* [Given records]
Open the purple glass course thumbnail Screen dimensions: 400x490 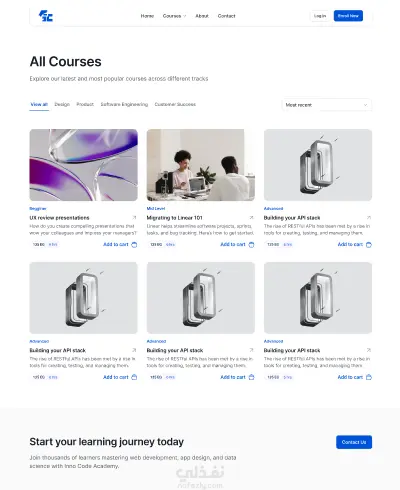(84, 165)
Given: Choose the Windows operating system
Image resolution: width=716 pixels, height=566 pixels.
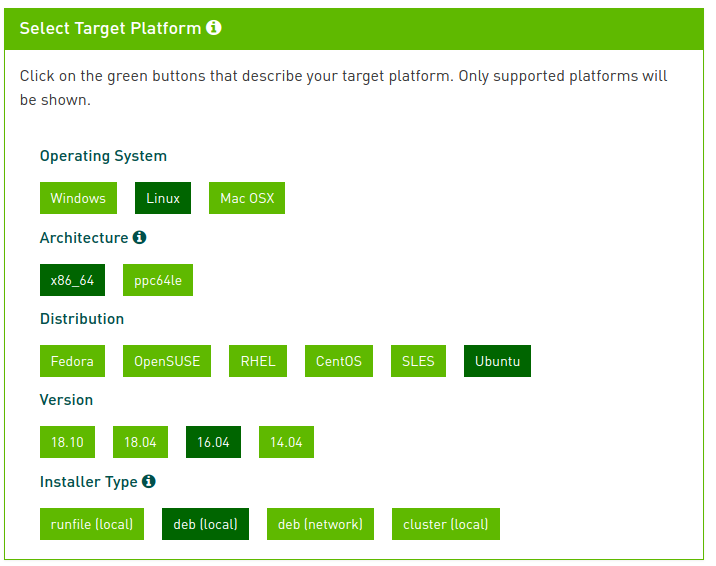Looking at the screenshot, I should pyautogui.click(x=78, y=198).
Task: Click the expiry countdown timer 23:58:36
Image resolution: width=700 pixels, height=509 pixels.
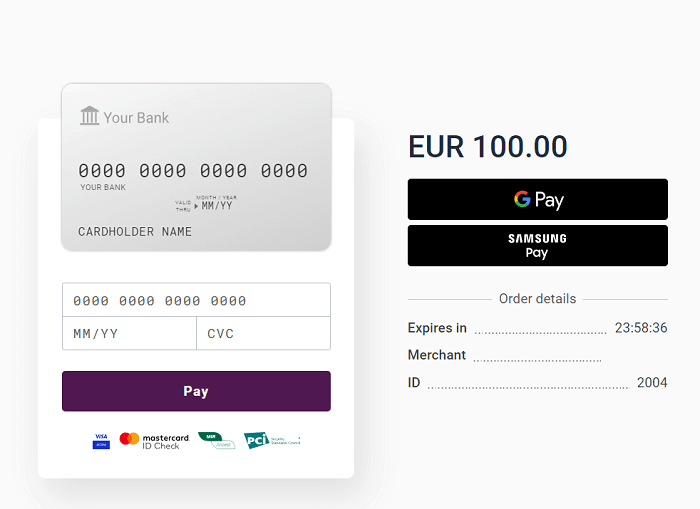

* [Aim of the exercise]
Everything from the line containing "Image resolution: width=716" through the last line of the listing above must be output exactly, except the pictures.

* [Written answer]
Image resolution: width=716 pixels, height=566 pixels.
Looking at the screenshot, I should pyautogui.click(x=78, y=198).
Task: Click the expiry countdown timer 23:58:36
Image resolution: width=700 pixels, height=509 pixels.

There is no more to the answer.